By Ben Homeyer
The Senate unanimously passed its version of the income tax bill. S1087 would enact the Comprehensive Tax Cut Act of 2022. The act lowers the top marginal individual income tax 6 and 7 percent rates to 5.7 percent in tax year 2022 and allows taxpayers to claim a full deduction of military retirement income. Further, the act increases the manufacturing value exemption for property taxes to 42.8571 percent of the value, which equates to lowering the 10.5 percent manufacturing assessment ratio to 6 percent. (That is the part that is good for us) The act also eliminates the reimbursement cap for this exemption and the phase-in of the current manufacturing property tax exemption. It also allows that local governments will be reimbursed for the exemption (That will cost about $100 million.) Lastly, it appropriates one billion dollars from the Contingency Reserve Fund to the Taxpayer Rebate Fund, which may be used to provide a rebate to taxpayers in a manner prescribed by the General Assembly. The House has a big problem with the last part. The House version which is backed by the Governor would lower rates to 6.5% and reduce the bottom brackets creating just three brackets instead of seven total. It costs far less than the senate version and will be a hotly contested issue going in to April
Workforce development groups had a huge meeting with the House to discuss how to get more folks in the job market. The SC Education and Workforce Development Pipeline development piece shows for the first time a very coordinated effort amongst multiple agencies from k-12 to higher ed to the department of commerce who will serve as the umbrella group to get more workers where they are needed.

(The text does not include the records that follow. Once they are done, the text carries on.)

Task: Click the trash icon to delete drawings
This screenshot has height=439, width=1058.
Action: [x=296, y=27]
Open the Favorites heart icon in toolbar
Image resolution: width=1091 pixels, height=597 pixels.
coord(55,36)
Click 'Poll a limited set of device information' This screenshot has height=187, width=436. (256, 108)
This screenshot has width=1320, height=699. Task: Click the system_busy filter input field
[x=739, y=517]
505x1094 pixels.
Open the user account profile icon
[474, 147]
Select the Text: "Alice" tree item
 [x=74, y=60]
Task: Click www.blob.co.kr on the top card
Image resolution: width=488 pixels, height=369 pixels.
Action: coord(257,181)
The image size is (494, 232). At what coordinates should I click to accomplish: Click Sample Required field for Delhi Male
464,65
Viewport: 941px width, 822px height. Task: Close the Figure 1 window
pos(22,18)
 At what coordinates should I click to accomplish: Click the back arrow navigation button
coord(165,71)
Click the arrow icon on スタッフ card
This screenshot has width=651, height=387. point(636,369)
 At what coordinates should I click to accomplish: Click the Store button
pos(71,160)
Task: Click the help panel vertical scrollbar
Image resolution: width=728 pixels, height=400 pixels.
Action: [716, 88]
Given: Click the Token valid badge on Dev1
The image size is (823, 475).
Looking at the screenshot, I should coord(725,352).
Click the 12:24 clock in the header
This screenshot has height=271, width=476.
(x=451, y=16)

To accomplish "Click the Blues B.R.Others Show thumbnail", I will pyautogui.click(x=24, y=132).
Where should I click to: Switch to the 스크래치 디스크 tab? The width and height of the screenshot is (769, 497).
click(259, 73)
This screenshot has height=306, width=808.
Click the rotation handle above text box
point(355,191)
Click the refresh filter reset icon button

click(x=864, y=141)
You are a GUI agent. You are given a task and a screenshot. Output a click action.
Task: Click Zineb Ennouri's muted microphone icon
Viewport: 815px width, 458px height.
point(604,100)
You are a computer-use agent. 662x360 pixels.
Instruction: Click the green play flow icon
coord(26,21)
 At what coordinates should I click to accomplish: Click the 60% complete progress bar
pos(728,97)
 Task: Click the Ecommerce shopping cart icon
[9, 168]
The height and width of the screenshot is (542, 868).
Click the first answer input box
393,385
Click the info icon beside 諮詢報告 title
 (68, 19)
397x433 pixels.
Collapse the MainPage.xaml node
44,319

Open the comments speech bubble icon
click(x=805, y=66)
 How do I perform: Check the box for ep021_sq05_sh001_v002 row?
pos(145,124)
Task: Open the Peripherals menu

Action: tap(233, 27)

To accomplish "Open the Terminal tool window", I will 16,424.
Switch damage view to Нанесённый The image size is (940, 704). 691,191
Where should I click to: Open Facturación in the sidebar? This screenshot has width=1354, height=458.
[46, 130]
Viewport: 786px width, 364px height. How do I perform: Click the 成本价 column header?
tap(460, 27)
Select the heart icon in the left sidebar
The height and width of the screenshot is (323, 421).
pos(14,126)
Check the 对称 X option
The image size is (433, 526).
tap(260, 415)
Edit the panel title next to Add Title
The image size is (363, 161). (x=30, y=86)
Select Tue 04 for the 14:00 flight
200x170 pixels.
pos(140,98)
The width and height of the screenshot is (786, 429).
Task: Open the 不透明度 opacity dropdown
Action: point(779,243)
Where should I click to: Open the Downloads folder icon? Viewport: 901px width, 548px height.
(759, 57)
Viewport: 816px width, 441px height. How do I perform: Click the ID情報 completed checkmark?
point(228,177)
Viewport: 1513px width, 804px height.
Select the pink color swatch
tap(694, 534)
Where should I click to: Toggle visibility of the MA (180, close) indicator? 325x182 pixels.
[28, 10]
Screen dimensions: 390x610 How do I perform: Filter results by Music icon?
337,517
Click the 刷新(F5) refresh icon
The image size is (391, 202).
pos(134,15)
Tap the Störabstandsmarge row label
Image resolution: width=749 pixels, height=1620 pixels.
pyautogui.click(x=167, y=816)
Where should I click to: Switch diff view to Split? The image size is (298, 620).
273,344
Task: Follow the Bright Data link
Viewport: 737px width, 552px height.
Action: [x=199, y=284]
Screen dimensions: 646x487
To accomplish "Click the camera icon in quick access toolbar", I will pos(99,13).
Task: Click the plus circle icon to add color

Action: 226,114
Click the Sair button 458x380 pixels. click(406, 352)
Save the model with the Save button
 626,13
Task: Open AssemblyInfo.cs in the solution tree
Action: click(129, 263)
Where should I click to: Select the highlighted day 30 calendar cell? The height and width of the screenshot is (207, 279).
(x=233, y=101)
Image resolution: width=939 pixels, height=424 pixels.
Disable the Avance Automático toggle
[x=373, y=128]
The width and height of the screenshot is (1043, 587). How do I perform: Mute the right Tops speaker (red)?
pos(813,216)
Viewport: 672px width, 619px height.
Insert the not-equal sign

The Senate sent the House S248 “South Carolina Hands-Free Act” would make it unlawful to use cell phones, portable computers, GPS receivers, electronic games, or similar stand-alone electronic devices while driving. It also creates a moving violation to be known as unlawful distracted driving. Second or subsequent offenses would carry a mandatory $200 fine, as well as a two-point violation penalty against offenders’ driver licenses. A final feature directs the SC Department of Transportation to notify motorists of this hands-free requirement at certain points along South Carolina’s interstate highways. Nothing in this bill would prevent hands-free operations such as voice commands, dictation, podcast or music listening, or receiving or placing calls so long as no part of the drivers’ body touches the device. For the first 90 days it is effect, law enforcement could only write warning tickets for violations.
Budget
The full House adopted the almost unchanged the Ways and Committee Budget, which allocates over $500 million to the SCDOT – along with ARPA allocations totaling $453 million – the SCDOT could see over $1 billion investment this year.
In addition to these recurring dollars, one-time boosts are provided for rural interstates ($176.5 million), resiliency studies ($5 million), and CTCs ($250 million).
The Be Pro Be Proud had $642,000 approved again in non-recurring dollars to continue the program. Matching dollars are still coming in from the private sector.
Dollars are also being put into programs to ramp up CDL training programs and job development. As well as to create a new division at the DMV to deal with motor carrier services.
The budget now goes to the Senate where they will have their first shot at making changes.